*** Opening of Document passage ***

Royal Ahold NV said yesterday that it is breaking its U.S. Foodservice Inc. subsidiary into two separate units and is contemplating layoffs in an effort to shore up profits at the troubled Columbia-based food distribution giant.
Rob Meyne, a spokesman for U.S. Foodservice, said the company had not decided how many, if any, of its 29,000 employees might be subject to layoffs. He said, however, the company has no plans to close or move its Columbia headquarters, where about 600 are employed. An additional 650 work at a separate unit in Severn, near Baltimore.
In a release, U.S. Foodservice chief executive Lawrence S. Benjamin said he expected cost reductions to be "a more significant driver of our future profit improvement, starting with an aggressive right-sizing of our administrative costs in 2006."
The restructuring is part of Ahold's broader effort to fix continuing problems at U.S. Foodservice, at $18 billion its largest U.S. unit. On Monday, the Dutch food conglomerate announced that it had agreed to pay $1.1 billion to settle a securities-fraud class-action lawsuit stemming from accounting irregularities at U.S. Foodservice. The accounting scandal, which has roiled the unit since Ahold first disclosed problems in February 2003, has led to criminal charges against 16 former U.S. Foodservice executives and suppliers.
Ahold also owns the Stop & Shop and Giant grocery store chains.

*** Close of Document passage ***
*** Opening of Supplied data ***

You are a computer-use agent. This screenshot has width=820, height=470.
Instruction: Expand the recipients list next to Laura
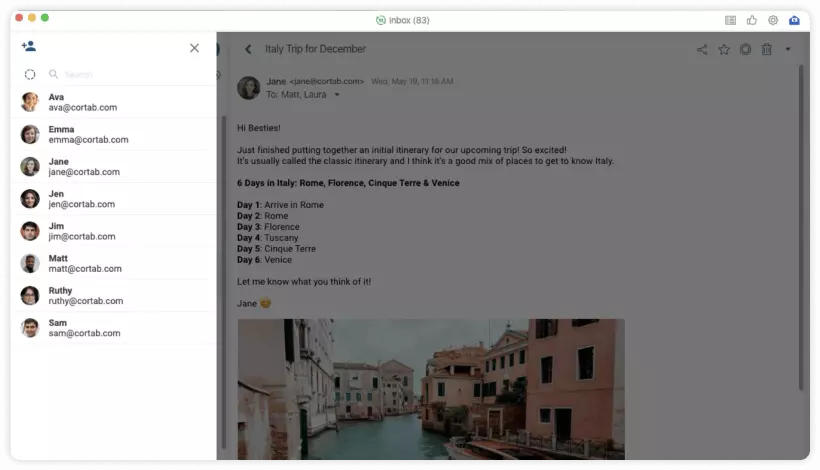337,95
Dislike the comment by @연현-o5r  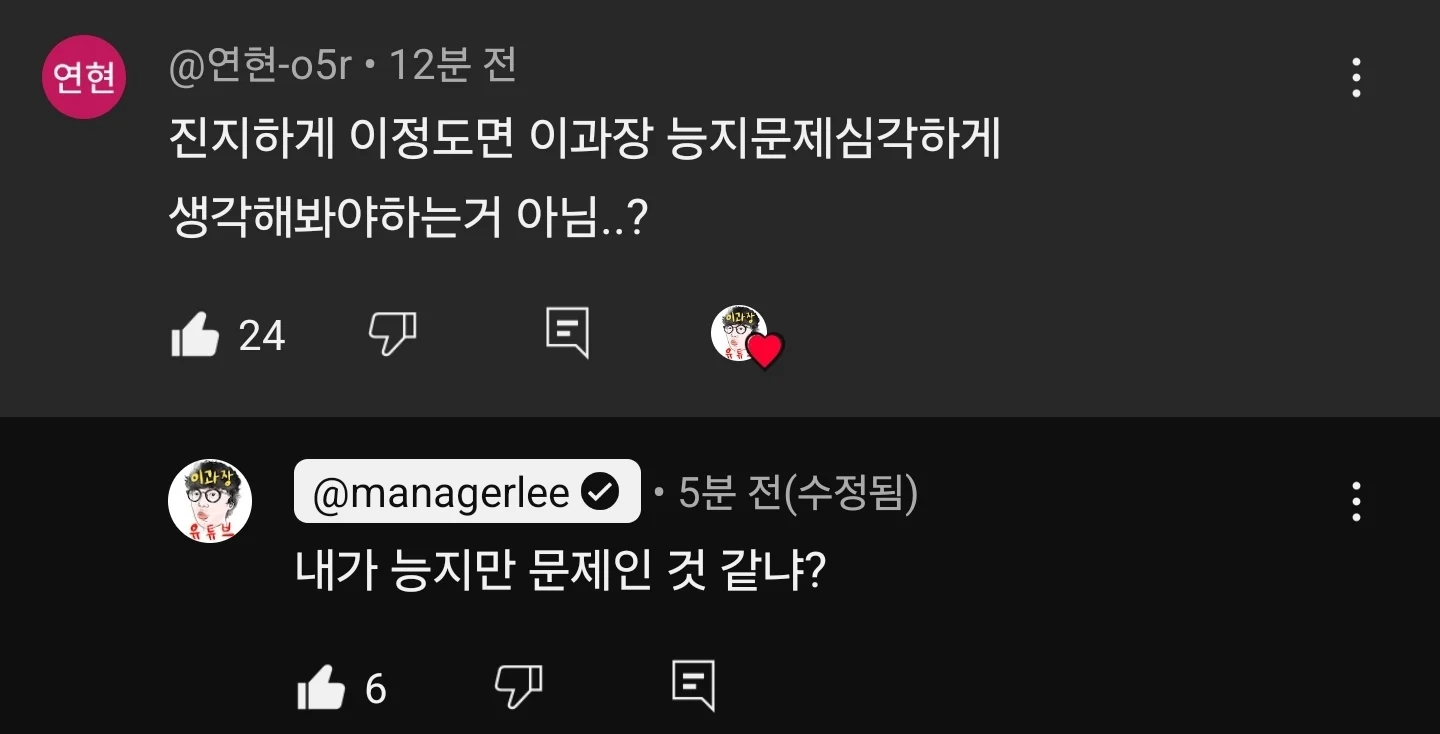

*** Close of Supplied data ***

### Problem to work on
Pick up the news report on Ahold's restructuring of U.S. Foodservice after its final sentence and continue it.

### Answer for this exercise
U.S. Foodservice, the nation's second-largest food distributor behind Houston-based Sysco Corp., provides about 250,000 restaurants and institutions with supplies. It carries about 45,000 products, including tubs of mayonnaise from Kraft Foods Inc., chicken and other meat from Tyson Foods Inc., and paper products from Georgia-Pacific Corp., as well as distributes the company's own private-label brands. U.S. Foodservice operates a network of about 100 warehouses and distribution centers nationwide.
Of the two new units, one will serve independent restaurants, hospitals, educational institutions, hotels and government agencies -- business that accounted for about $16 billion in 2004 sales, roughly 85 percent of U.S. Foodservice's total, and all of its profits.
The other will serve fast-food and casual-dining chains and has been the source of many of U.S. Foodservice's financial problems. This lower-margin part of the industry, which serves Quiznos Master LLC, Waffle House Inc., KFC Corp. and many other chains, posted an operating loss of 0.9 percent through the first three quarters of 2005, and sales have trended down. Ahold said it planned to bring the unit to profitability within two years in part by combining sales and operating functions and trimming costs.